La suggestion de notre RFC est donc d'attaquer le problème d'une autre façon, en changeant le nom de la machine, pour lui substituer une valeur imprévisible (comme le fait le RFC 7844 pour les adresses MAC). Pour chaque nouveau réseau où est connectée la machine, on génère aléatoirement un nouveau nom, et c'est celui qu'on utilisera dans les requêtes DHCP ou mDNS. Ces protocoles fonctionneront toujours mais la surveillance des machines mobiles deviendra bien plus difficile. Bien sûr, pour empêcher toute corrélation, le changement de nom doit être coordonné avec les changements des autres identificateurs, comme l'adresse IP ou l'adresse MAC.

Windows a même un concept de « nom de machine par réseau », ce qui permet aux machines ayant deux connexions de présenter deux identités différentes (malheureusement, Unix n'a pas ce concept, le nom est forcément global).

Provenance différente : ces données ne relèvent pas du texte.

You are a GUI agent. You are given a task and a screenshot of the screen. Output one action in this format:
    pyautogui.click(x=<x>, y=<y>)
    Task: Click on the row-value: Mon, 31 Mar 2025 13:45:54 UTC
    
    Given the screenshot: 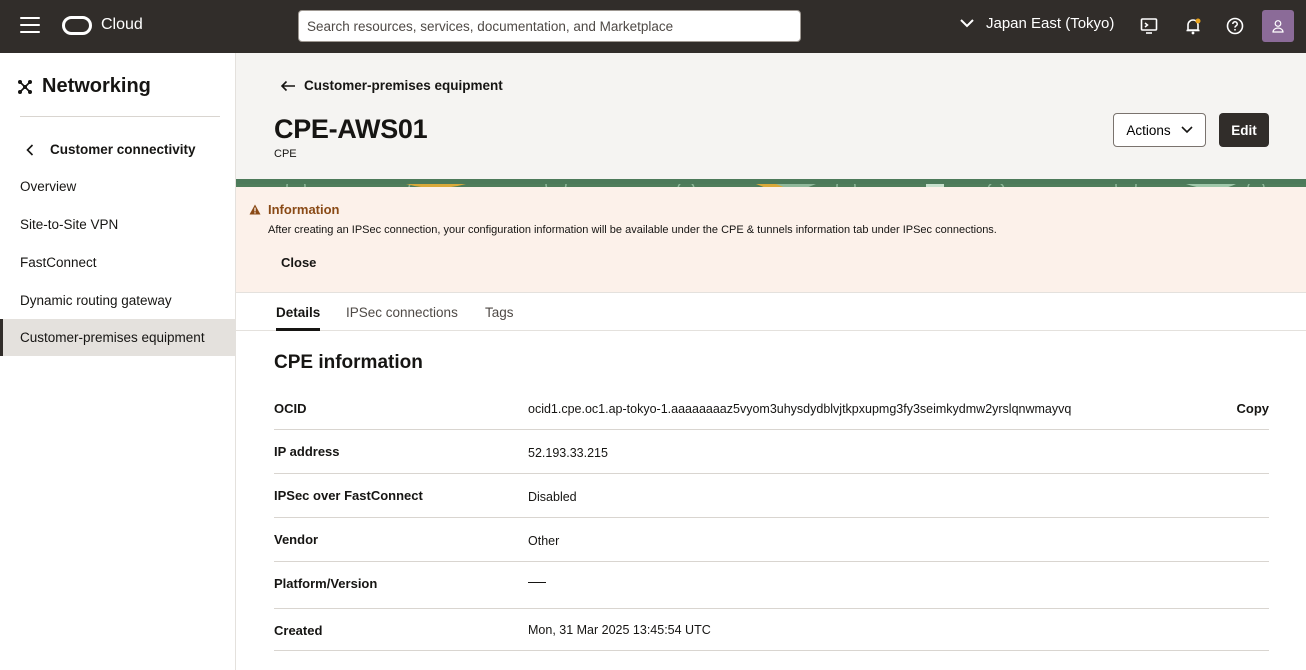 What is the action you would take?
    pyautogui.click(x=620, y=630)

Bien sûr, on n'a rien sans rien (section 6). Si on change les noms des machines, on rendra l'administration système plus difficile. Par exemple, l'investigation sur un incident de sécurité sera plus complexe. Mais la défense de la vie privée est à ce prix.

Pour l'instant, à ma connaissance, il n'y a pas encore de mise en œuvre de cette idée de noms imprévisibles et changeants. (Une proposition a été faite pour Tails. Notez qu'il existe d'autres possibilités comme d'avoir un nom unique partout.)